**ASSIGNMENT:** Only the lines from the one with "Open Stephen Miller's contact name" to the end of the listing below should be set down, exactly as written and without any pictures.

**WORKING DATA:**
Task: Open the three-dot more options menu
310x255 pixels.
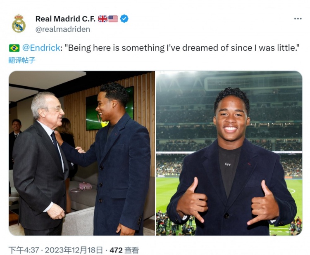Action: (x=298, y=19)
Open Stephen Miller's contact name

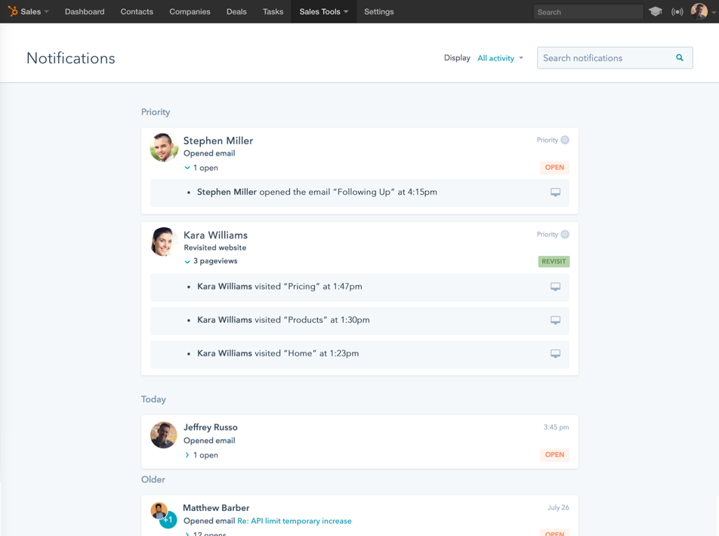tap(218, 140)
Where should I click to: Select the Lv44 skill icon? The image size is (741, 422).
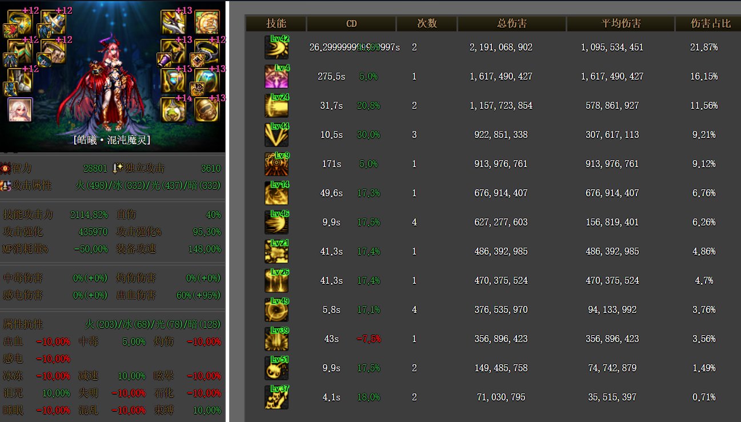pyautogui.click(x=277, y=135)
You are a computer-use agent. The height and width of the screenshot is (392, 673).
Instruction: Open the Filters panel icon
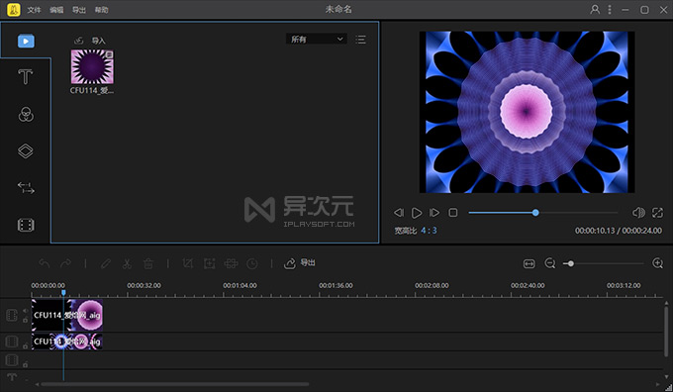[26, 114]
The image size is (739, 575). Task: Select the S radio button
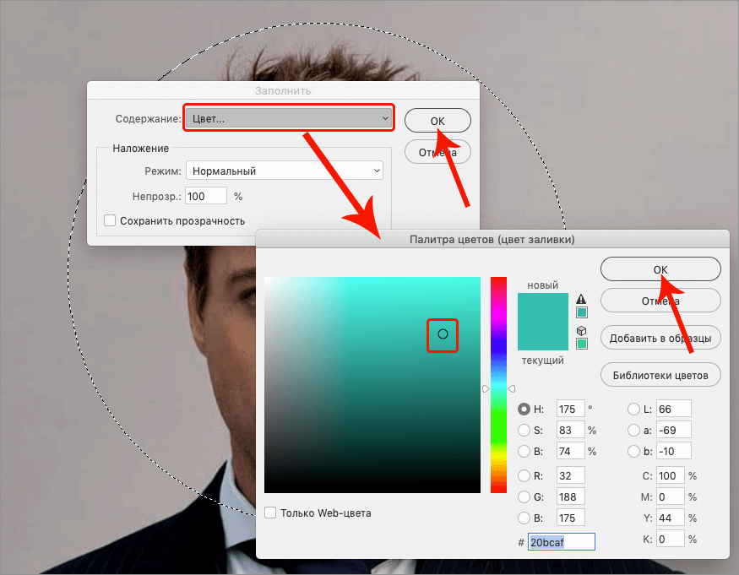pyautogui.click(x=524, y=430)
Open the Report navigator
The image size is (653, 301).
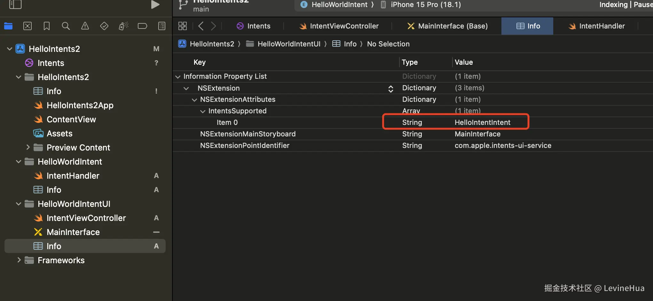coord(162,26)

**SOLUTION TO THIS TASK:**
Open Stephen Miller's contact name

tap(218, 140)
Where should I click to: Select the Lv44 skill icon? The image size is (741, 422).
pyautogui.click(x=277, y=135)
You are a computer-use agent. The height and width of the screenshot is (392, 673).
Instruction: Open the Filters panel icon
[26, 114]
The image size is (739, 575). Task: Select the S radio button
pyautogui.click(x=524, y=430)
Open the Report navigator
The image size is (653, 301).
coord(162,26)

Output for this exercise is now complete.